In Ethiopia, however, historical knowledge was installed in a rather
invasive way, in a totalized and totalizing way, eliminating every form
of counter-narrative from circulating in the social body. Because of
this exclusive access to narrative production,
Ethiopiawinet has
come to inscribe itself not only in the ‘nervous system’ of its subjects
but also in the temperament, making people believe that there is a
hidden truth to this beautiful lies and myths. As a result,
Ethiopiawinet became
a ‘master signifier’, as psychoanalysts would say, and came to signify
something pure and superior. For those who embraced the category
without questioning its constitutive logic, it is a fixed, stable, and
preemptory category that signifies something divine and adulterated. It
is perceived as something absolute, eternal, and immutable, an
ontological form that has its own intrinsic reality.
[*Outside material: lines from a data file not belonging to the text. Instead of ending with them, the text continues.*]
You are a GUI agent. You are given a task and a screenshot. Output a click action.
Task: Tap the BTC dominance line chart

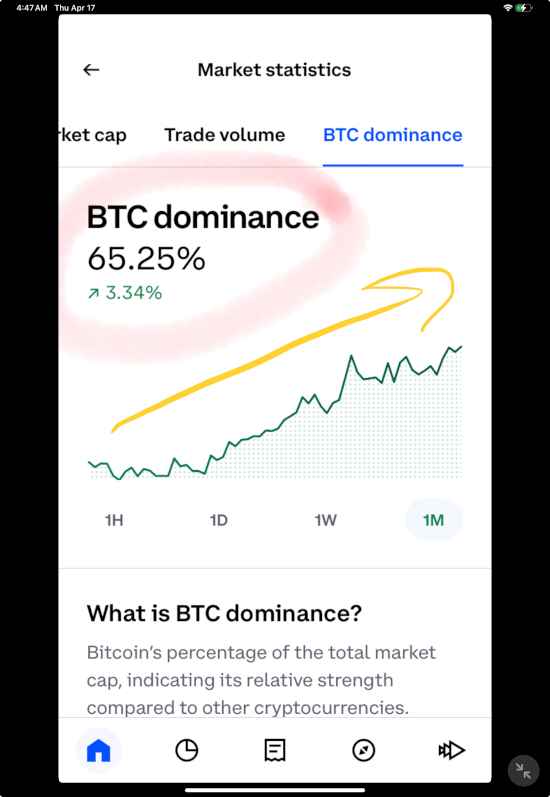coord(275,412)
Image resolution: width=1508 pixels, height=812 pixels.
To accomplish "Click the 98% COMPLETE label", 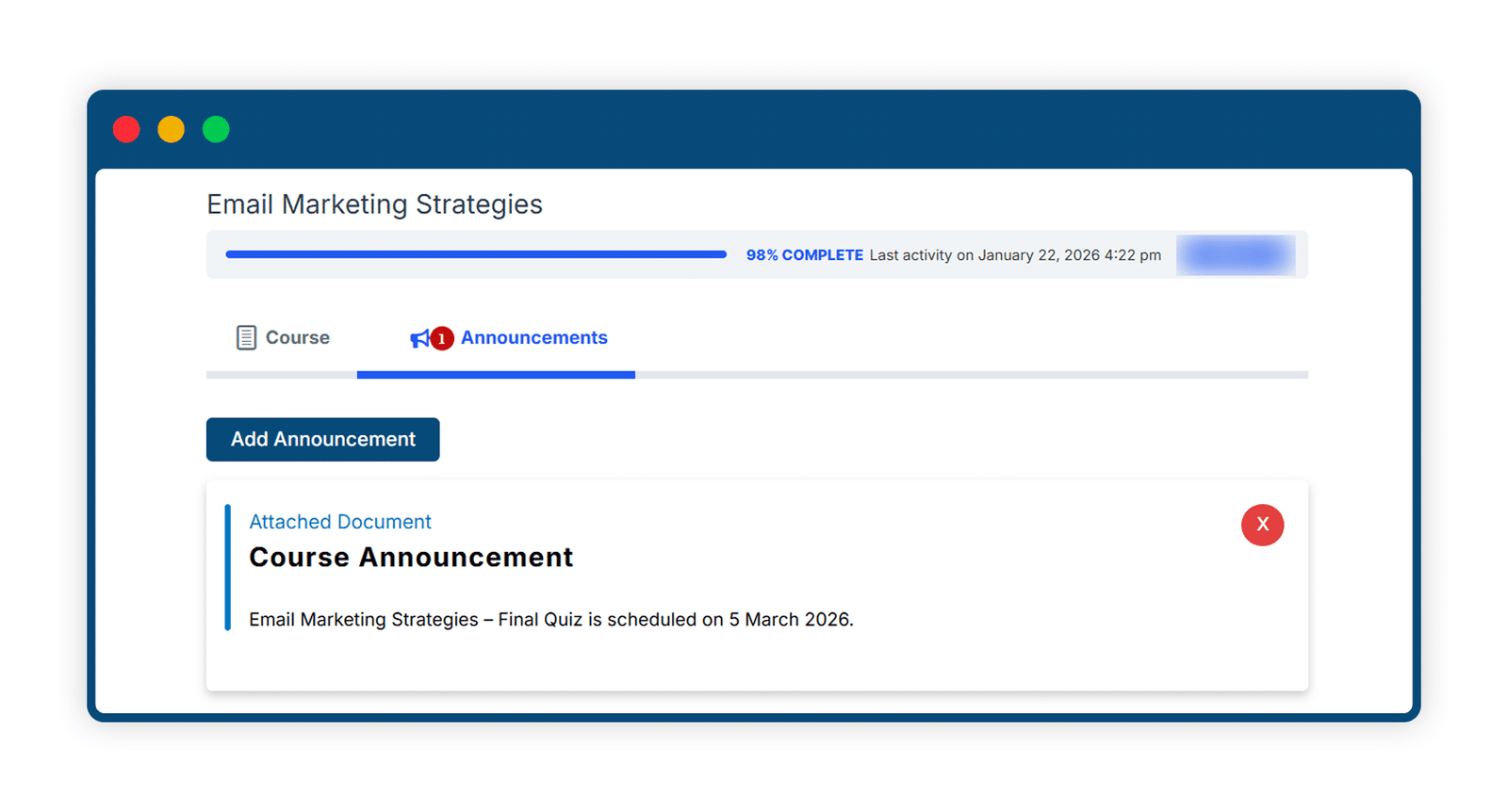I will pyautogui.click(x=805, y=255).
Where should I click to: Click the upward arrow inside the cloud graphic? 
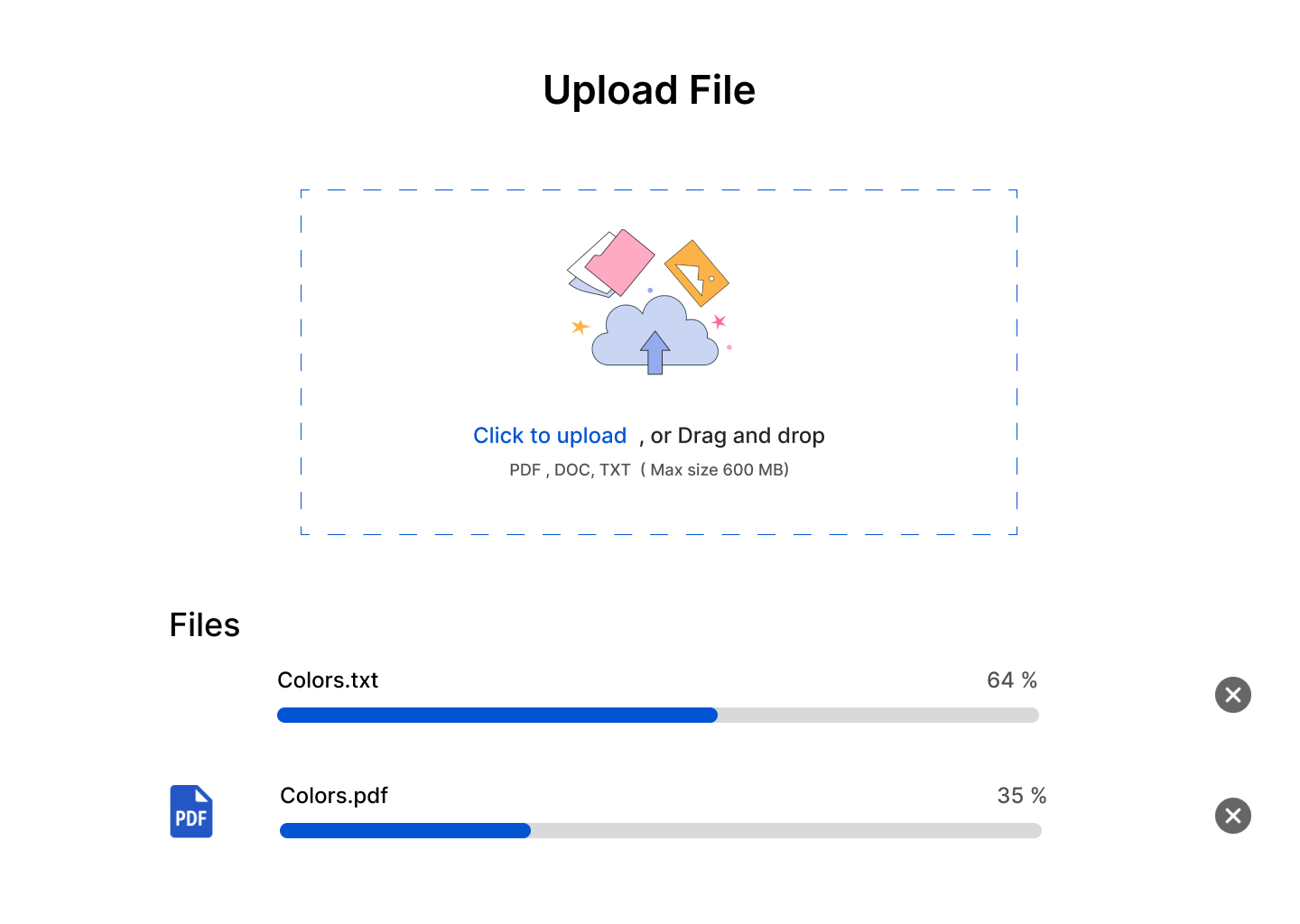(x=654, y=352)
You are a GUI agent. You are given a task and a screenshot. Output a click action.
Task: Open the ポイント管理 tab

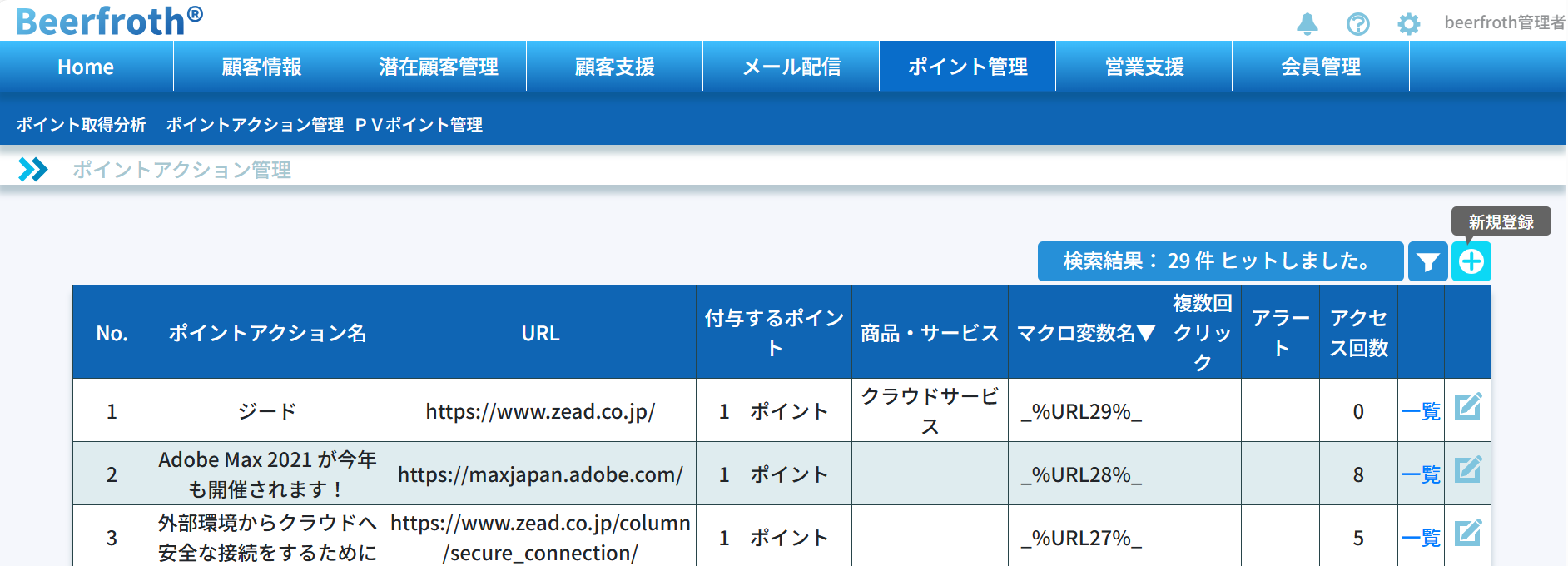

I think it is
precisely this ontologization of an ideological category that explains
the fury of Ethiopianists. They don’t recognize that the truth of
Ethiopiawinet is a making of our own, that is not independent of social
system and power relations. In their refusal to recognize the right of
an Oromo to give an account of himself in his own terms and the
unassailable sense of correctness that accompanies this refusal explains
just how embedded and symbolic this ideology is.
For others, it is a depoliticizing category that mutes differing
articulations of identity, commits historical injustice, and conceals
the battle cries that can be heard beneath the rhetoric of national
unity. By muting an expression of loyalty with the subject positions
that power uses but deliberately and systematically misrecognizes, the
dominant articulation of
Ethiopiawinet depoliticizes other
identity categories. By depoliticizing it, it silently erases the
injustices it perpetrated against these subjectivities. By refusing to
embrace this type of
Ethiopiawinet, by proclaiming his loyalty to
Oromumma, Jawar is attacking the hinge that connects ‘historical knowledge’ of
Ethiopiawinet to power. It is not a denial of his Ethiopian identity but a displacement, and an attack on an exclusionary conception of
Ethiopiawinet that
is deployed as a weapon in political struggles, and one that does not
recognize the right of people to be called by a name of their choosing.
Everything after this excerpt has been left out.